Des intégristes (dont l’automobiliste dont il était question plus haut, sans doute) ne manqueront pas de dénoncer l’insidieux anthropomorphisme auquel se livre l’unique rédacteur - dessinateur de La Hulotte. Il n’hésite pas en effet à proposer des "guides des oiseaux du bord de la route" (n°20, 1974), "pour s’y reconnaître parmi tous ces blousons noirs, hâtivement englobés sous le terme de “corbeaux”". Ou à imaginer des abeilles sans-culottes, toutes à leur tâche de renverser l’odieuse reine tyrannique (n°28-29, 1975). Ou même à rendre compte du congrès des lapins royalistes, pour lesquels la restauration de la monarchie, grande consommatrice de fourrures d’hermine, constituerait une garantie contre ce prédateur.... Alors que, c’est bien connu, les animaux ne parlent pas, et font encore moins de politique. Des éternels insatisfaits (et notre chauffard doit en être, forcément) se plaindront du rythme moins soutenu de parution du journal (un à deux numéros par an, le dernier en date traite du sphinx colibri), ou de la raréfaction des bandes dessinées au profit d’abondantes bibliographies (mais toujours sans qu’aucune publicité ne vienne reposer l’œil fatigué par plus de 40 pages de lecture)...

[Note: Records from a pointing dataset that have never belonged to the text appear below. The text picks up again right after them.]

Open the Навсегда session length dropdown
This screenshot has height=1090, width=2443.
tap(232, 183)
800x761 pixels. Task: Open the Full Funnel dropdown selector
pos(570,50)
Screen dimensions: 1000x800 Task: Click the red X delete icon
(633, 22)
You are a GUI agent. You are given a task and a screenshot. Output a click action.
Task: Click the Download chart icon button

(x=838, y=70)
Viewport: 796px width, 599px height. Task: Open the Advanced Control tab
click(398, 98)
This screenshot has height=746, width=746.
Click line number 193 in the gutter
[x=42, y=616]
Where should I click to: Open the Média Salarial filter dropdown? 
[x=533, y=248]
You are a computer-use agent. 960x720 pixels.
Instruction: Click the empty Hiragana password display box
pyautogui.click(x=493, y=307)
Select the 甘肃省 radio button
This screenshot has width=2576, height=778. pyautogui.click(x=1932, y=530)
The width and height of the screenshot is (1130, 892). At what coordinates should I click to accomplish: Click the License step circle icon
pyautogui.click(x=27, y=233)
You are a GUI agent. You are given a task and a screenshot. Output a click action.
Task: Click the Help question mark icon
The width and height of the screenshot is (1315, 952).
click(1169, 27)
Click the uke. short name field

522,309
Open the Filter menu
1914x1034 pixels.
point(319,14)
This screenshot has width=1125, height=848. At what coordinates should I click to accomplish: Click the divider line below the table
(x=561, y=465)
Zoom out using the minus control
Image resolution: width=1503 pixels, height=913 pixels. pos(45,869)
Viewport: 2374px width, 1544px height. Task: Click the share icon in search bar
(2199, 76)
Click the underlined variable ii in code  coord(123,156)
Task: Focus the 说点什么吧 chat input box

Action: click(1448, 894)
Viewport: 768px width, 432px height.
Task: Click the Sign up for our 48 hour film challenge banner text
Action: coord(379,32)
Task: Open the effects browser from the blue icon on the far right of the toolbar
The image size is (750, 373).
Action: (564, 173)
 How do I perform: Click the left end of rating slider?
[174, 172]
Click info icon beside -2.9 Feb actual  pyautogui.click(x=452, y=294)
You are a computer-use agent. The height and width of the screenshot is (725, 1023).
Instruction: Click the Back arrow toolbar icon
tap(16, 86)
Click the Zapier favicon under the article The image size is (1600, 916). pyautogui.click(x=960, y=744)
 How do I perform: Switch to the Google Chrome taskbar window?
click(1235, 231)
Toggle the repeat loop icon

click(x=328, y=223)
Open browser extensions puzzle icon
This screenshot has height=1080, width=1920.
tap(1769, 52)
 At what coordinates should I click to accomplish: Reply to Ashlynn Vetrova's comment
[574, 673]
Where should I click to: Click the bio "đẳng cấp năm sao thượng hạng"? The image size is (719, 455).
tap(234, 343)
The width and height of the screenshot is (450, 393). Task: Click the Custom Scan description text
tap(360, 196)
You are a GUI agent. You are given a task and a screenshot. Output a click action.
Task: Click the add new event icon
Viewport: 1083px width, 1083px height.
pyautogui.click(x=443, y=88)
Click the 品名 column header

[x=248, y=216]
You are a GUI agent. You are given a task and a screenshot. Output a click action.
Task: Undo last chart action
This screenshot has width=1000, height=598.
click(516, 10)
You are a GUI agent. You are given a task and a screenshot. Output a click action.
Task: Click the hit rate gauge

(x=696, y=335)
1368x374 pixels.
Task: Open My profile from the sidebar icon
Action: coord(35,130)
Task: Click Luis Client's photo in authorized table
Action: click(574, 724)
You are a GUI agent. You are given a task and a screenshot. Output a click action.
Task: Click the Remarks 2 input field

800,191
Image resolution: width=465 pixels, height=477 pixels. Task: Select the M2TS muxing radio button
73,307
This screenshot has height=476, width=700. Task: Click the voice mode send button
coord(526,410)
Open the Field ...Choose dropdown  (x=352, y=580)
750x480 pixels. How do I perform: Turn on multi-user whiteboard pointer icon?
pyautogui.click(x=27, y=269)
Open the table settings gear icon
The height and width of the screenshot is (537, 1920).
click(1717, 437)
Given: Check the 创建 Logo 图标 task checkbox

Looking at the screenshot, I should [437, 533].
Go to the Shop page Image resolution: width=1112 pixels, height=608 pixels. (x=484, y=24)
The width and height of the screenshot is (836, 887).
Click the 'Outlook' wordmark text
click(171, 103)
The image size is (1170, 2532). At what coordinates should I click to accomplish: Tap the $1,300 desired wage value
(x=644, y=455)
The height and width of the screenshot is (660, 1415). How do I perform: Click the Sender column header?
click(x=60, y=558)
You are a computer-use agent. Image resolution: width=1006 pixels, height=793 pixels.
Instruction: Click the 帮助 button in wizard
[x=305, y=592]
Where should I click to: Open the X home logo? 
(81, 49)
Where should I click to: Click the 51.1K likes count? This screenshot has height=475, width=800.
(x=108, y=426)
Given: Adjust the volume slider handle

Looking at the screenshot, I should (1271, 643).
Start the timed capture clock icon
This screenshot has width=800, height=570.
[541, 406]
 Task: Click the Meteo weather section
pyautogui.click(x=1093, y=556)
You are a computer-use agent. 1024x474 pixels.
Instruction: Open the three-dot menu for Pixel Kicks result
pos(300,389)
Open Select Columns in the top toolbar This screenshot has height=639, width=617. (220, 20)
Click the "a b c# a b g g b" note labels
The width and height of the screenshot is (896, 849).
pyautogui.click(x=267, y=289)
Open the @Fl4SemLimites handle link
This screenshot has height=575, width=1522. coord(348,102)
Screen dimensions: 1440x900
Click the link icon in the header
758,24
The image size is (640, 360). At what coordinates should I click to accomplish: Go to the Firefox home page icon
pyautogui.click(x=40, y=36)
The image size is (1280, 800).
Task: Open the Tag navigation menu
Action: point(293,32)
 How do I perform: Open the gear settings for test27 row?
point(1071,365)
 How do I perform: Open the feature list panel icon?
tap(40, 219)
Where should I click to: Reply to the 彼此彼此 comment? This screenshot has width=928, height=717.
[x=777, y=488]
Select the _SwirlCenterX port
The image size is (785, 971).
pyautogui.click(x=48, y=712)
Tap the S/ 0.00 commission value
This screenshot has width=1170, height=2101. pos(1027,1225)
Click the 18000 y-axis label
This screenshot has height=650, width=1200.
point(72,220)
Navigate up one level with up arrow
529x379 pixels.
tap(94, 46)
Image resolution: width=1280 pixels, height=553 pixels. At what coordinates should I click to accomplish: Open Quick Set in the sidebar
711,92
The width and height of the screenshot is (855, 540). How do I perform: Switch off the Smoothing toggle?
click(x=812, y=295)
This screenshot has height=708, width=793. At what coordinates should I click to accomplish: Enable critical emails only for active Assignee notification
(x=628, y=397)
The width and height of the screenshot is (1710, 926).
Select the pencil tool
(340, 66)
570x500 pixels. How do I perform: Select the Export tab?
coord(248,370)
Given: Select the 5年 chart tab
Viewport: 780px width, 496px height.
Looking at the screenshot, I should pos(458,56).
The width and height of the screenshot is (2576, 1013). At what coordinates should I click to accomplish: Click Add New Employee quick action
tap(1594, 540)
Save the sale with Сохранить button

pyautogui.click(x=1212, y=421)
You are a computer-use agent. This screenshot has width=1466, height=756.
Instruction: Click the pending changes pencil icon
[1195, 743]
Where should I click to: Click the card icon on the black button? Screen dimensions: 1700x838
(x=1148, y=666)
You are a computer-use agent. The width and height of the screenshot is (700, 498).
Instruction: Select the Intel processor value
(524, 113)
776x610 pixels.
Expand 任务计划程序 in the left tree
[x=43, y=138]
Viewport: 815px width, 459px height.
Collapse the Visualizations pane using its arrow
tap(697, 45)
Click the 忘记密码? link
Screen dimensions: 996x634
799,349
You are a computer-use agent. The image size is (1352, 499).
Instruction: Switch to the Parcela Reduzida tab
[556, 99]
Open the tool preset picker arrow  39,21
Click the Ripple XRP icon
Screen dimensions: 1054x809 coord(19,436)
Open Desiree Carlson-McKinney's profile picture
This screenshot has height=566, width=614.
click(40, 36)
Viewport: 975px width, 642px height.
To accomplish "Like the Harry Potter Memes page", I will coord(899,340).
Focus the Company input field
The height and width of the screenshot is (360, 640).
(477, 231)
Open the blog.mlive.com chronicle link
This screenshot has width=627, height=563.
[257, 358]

C’est sur ces réflexions qu’on n’éprouvera alors nul remord à exercer de réjouissantes représailles à l’encontre de la voiture qui obstrue le passage, pour poursuivre la promenade. Mais on se promettra de retourner le week-end prochain à la traque pacifique de l’Arum tachetée, une plante qui attire, par ses effluves nauséabonds, et à des fins inavouables que la morale réprouve tellement elles touchent à la reproduction, la malheureuse mouche psikoda (trois jours de détention !), ou d’éprouver l’état de ses capacités à distinguer le terrier du renard de celui du blaireau.